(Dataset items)
+++++

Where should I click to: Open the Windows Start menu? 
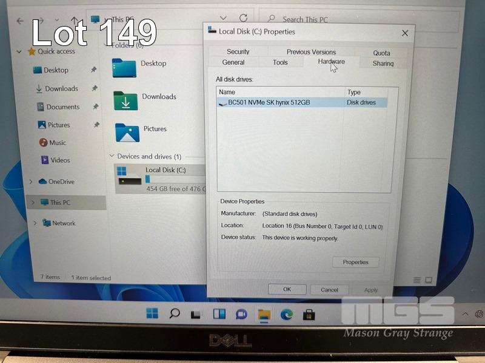pyautogui.click(x=152, y=313)
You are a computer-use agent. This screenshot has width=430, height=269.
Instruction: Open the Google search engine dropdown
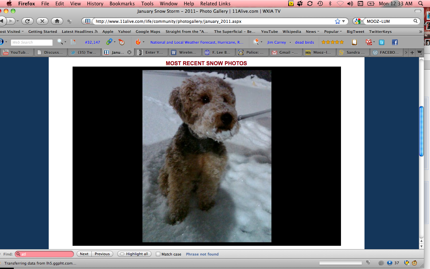pyautogui.click(x=358, y=21)
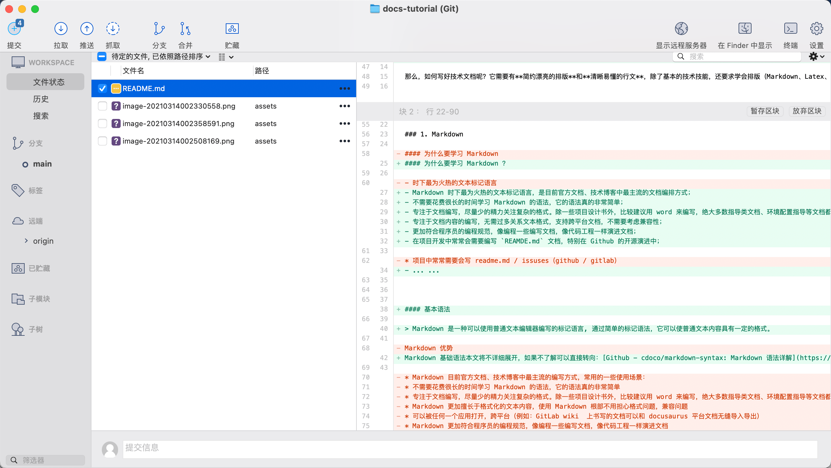Screen dimensions: 831x468
Task: Click 显示远程服务器 globe icon
Action: [x=681, y=29]
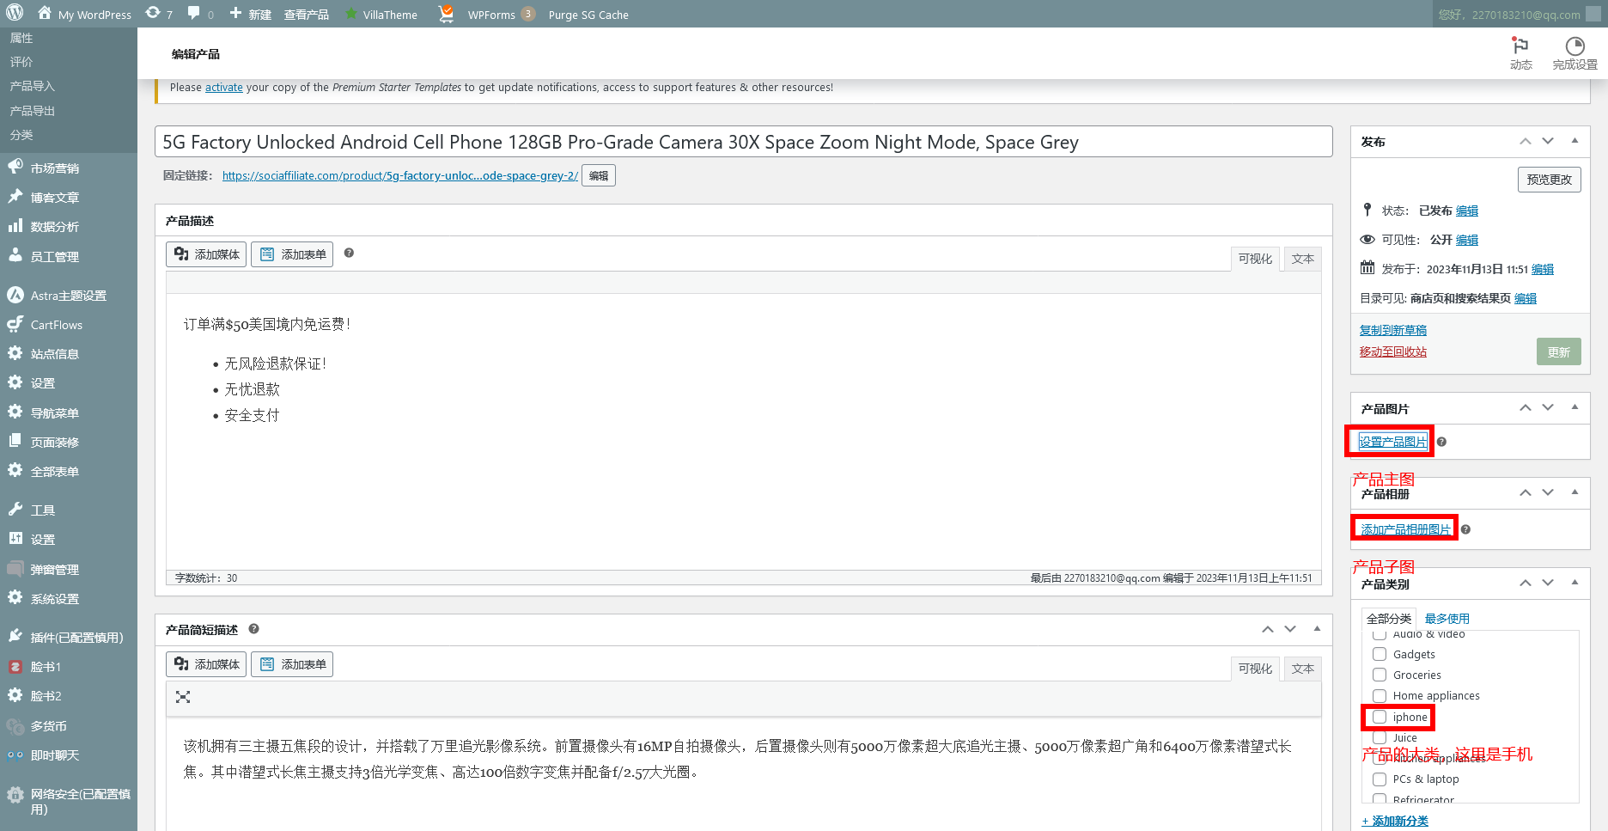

+++++

* **Short task**:
Copy every line of the items above that contains the word "Open". Case counts.

* **Written answer**:
Where should I click to: Open the Windows Start menu? 
Instruction: Open the Google search engine dropdown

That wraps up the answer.